* Written task:
Reproduce each of the records below verbatim, line by line, without altering any character.

* Supplied information:
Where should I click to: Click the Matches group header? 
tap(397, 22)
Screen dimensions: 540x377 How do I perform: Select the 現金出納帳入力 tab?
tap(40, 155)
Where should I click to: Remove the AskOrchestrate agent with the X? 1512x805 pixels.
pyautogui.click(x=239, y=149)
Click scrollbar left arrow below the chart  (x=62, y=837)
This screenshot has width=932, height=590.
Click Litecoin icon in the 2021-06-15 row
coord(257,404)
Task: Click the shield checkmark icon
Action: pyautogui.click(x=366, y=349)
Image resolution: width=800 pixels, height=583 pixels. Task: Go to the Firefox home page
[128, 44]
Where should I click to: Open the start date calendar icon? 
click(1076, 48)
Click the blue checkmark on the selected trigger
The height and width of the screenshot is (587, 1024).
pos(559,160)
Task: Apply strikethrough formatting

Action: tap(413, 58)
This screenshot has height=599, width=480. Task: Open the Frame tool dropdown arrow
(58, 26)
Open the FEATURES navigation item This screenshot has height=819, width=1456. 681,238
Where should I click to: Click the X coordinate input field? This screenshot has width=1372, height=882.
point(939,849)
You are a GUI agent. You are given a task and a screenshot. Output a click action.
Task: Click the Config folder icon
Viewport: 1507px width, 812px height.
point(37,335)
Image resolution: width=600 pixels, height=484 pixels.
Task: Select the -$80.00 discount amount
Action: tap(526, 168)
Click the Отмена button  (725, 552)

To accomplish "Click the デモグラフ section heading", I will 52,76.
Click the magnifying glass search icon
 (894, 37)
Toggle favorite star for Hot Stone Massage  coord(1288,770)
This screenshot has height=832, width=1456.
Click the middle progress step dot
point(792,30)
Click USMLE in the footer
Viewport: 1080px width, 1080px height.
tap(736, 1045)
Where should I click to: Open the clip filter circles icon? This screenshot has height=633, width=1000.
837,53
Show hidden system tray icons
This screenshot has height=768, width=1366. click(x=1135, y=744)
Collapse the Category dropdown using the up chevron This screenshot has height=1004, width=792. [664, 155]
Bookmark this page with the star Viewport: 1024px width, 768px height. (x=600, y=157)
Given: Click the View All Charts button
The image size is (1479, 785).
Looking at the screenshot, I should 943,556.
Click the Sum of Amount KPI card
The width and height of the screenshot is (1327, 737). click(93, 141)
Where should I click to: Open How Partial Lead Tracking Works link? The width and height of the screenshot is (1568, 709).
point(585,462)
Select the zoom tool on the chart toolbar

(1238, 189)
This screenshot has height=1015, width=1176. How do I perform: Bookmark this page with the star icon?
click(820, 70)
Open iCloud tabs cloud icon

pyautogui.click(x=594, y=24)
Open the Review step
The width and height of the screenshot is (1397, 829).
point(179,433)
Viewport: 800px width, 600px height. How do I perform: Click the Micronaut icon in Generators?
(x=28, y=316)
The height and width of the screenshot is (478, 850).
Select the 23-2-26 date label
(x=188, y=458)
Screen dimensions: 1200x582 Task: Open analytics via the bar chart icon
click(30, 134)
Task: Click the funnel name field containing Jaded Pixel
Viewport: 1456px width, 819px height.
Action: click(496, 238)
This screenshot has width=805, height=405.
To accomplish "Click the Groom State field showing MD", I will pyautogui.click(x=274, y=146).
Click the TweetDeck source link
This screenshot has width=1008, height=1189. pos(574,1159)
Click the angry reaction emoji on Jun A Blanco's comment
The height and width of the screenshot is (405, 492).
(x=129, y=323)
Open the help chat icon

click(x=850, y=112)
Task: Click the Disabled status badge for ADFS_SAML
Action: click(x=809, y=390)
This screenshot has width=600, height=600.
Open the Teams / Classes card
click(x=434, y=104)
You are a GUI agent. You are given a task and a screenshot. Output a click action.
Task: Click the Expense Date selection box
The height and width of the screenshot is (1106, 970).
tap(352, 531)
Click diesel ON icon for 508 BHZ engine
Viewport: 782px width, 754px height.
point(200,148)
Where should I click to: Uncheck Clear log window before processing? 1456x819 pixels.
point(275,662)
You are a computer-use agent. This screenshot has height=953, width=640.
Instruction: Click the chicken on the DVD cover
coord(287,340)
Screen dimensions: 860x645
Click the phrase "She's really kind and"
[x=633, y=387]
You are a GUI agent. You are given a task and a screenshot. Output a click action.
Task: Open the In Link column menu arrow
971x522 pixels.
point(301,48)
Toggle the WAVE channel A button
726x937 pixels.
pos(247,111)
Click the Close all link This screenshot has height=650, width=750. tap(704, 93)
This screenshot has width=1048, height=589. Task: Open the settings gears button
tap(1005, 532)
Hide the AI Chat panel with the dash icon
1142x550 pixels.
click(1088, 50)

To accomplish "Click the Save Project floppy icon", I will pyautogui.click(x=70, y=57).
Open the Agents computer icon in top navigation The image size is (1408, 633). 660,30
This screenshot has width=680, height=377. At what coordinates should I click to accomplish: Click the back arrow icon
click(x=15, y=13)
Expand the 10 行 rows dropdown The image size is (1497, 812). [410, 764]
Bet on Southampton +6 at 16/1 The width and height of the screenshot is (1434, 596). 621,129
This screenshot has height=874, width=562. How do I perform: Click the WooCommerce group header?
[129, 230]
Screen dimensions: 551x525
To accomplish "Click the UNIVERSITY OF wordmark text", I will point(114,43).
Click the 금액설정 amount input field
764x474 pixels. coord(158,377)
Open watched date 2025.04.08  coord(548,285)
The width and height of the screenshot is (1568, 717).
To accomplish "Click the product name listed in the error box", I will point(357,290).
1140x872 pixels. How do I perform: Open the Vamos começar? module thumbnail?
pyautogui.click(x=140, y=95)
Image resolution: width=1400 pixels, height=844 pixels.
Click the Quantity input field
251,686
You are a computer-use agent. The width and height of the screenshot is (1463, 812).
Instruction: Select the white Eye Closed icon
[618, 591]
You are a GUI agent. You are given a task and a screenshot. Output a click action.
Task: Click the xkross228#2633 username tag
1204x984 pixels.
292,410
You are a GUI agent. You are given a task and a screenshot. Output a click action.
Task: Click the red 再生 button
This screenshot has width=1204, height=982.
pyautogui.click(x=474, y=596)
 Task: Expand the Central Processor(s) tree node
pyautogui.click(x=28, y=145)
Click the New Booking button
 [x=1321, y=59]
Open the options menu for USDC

* Task result:
Where should I click to: Click the Matches group header? 
tap(397, 22)
Screen dimensions: 540x377 How do I perform: Select the 現金出納帳入力 tab?
tap(40, 155)
Where should I click to: Remove the AskOrchestrate agent with the X? 1512x805 pixels.
pyautogui.click(x=239, y=149)
Click scrollbar left arrow below the chart  (x=62, y=837)
This screenshot has width=932, height=590.
Click Litecoin icon in the 2021-06-15 row
coord(257,404)
Task: Click the shield checkmark icon
Action: pyautogui.click(x=366, y=349)
Image resolution: width=800 pixels, height=583 pixels. Task: Go to the Firefox home page
[128, 44]
Where should I click to: Open the start date calendar icon? 
click(1076, 48)
Click the blue checkmark on the selected trigger
The height and width of the screenshot is (587, 1024).
pos(559,160)
Task: Apply strikethrough formatting

Action: tap(413, 58)
This screenshot has height=599, width=480. Task: Open the Frame tool dropdown arrow
(58, 26)
Open the FEATURES navigation item This screenshot has height=819, width=1456. 681,238
Where should I click to: Click the X coordinate input field? This screenshot has width=1372, height=882.
point(939,849)
You are a GUI agent. You are given a task and a screenshot. Output a click action.
Task: Click the Config folder icon
Viewport: 1507px width, 812px height.
point(37,335)
Image resolution: width=600 pixels, height=484 pixels.
Task: Select the -$80.00 discount amount
Action: tap(526, 168)
Click the Отмена button  (725, 552)

To accomplish "Click the デモグラフ section heading", I will 52,76.
Click the magnifying glass search icon
 (894, 37)
Toggle favorite star for Hot Stone Massage  coord(1288,770)
This screenshot has height=832, width=1456.
Click the middle progress step dot
point(792,30)
Click USMLE in the footer
Viewport: 1080px width, 1080px height.
tap(736, 1045)
Where should I click to: Open the clip filter circles icon? This screenshot has height=633, width=1000.
837,53
Show hidden system tray icons
This screenshot has height=768, width=1366. click(x=1135, y=744)
Collapse the Category dropdown using the up chevron This screenshot has height=1004, width=792. [664, 155]
Bookmark this page with the star Viewport: 1024px width, 768px height. (x=600, y=157)
Given: Click the View All Charts button
The image size is (1479, 785).
Looking at the screenshot, I should 943,556.
Click the Sum of Amount KPI card
The width and height of the screenshot is (1327, 737). click(93, 141)
Where should I click to: Open How Partial Lead Tracking Works link? The width and height of the screenshot is (1568, 709).
point(585,462)
Select the zoom tool on the chart toolbar

(1238, 189)
This screenshot has height=1015, width=1176. How do I perform: Bookmark this page with the star icon?
click(820, 70)
Open iCloud tabs cloud icon

pyautogui.click(x=594, y=24)
Open the Review step
The width and height of the screenshot is (1397, 829).
point(179,433)
Viewport: 800px width, 600px height. How do I perform: Click the Micronaut icon in Generators?
(x=28, y=316)
The height and width of the screenshot is (478, 850).
Select the 23-2-26 date label
(x=188, y=458)
Screen dimensions: 1200x582 Task: Open analytics via the bar chart icon
click(30, 134)
Task: Click the funnel name field containing Jaded Pixel
Viewport: 1456px width, 819px height.
Action: click(496, 238)
This screenshot has width=805, height=405.
To accomplish "Click the Groom State field showing MD", I will pyautogui.click(x=274, y=146).
Click the TweetDeck source link
This screenshot has width=1008, height=1189. pos(574,1159)
Click the angry reaction emoji on Jun A Blanco's comment
The height and width of the screenshot is (405, 492).
(x=129, y=323)
Open the help chat icon

click(x=850, y=112)
Task: Click the Disabled status badge for ADFS_SAML
Action: click(x=809, y=390)
This screenshot has width=600, height=600.
Open the Teams / Classes card
click(x=434, y=104)
You are a GUI agent. You are given a task and a screenshot. Output a click action.
Task: Click the Expense Date selection box
The height and width of the screenshot is (1106, 970).
tap(352, 531)
Click diesel ON icon for 508 BHZ engine
Viewport: 782px width, 754px height.
point(200,148)
Where should I click to: Uncheck Clear log window before processing? 1456x819 pixels.
point(275,662)
You are a computer-use agent. This screenshot has height=953, width=640.
Instruction: Click the chicken on the DVD cover
coord(287,340)
Screen dimensions: 860x645
Click the phrase "She's really kind and"
[x=633, y=387]
You are a GUI agent. You are given a task and a screenshot. Output a click action.
Task: Open the In Link column menu arrow
971x522 pixels.
point(301,48)
Toggle the WAVE channel A button
726x937 pixels.
pos(247,111)
Click the Close all link This screenshot has height=650, width=750. tap(704, 93)
This screenshot has width=1048, height=589. Task: Open the settings gears button
tap(1005, 532)
Hide the AI Chat panel with the dash icon
1142x550 pixels.
click(1088, 50)

To accomplish "Click the Save Project floppy icon", I will pyautogui.click(x=70, y=57).
Open the Agents computer icon in top navigation The image size is (1408, 633). 660,30
This screenshot has width=680, height=377. At what coordinates should I click to accomplish: Click the back arrow icon
click(x=15, y=13)
Expand the 10 行 rows dropdown The image size is (1497, 812). [410, 764]
Bet on Southampton +6 at 16/1 The width and height of the screenshot is (1434, 596). 621,129
This screenshot has height=874, width=562. How do I perform: Click the WooCommerce group header?
[129, 230]
Screen dimensions: 551x525
To accomplish "Click the UNIVERSITY OF wordmark text", I will point(114,43).
Click the 금액설정 amount input field
764x474 pixels. coord(158,377)
Open watched date 2025.04.08  coord(548,285)
The width and height of the screenshot is (1568, 717).
To accomplish "Click the product name listed in the error box", I will point(357,290).
1140x872 pixels. How do I perform: Open the Vamos começar? module thumbnail?
pyautogui.click(x=140, y=95)
Image resolution: width=1400 pixels, height=844 pixels.
Click the Quantity input field
251,686
You are a computer-use agent. The width and height of the screenshot is (1463, 812).
Instruction: Select the white Eye Closed icon
[618, 591]
You are a GUI agent. You are given a task and a screenshot. Output a click action.
Task: Click the xkross228#2633 username tag
1204x984 pixels.
292,410
You are a GUI agent. You are given a task and a screenshot. Output a click action.
Task: Click the red 再生 button
This screenshot has width=1204, height=982.
pyautogui.click(x=474, y=596)
 Task: Expand the Central Processor(s) tree node
pyautogui.click(x=28, y=145)
Click the New Booking button
 [x=1321, y=59]
Open the options menu for USDC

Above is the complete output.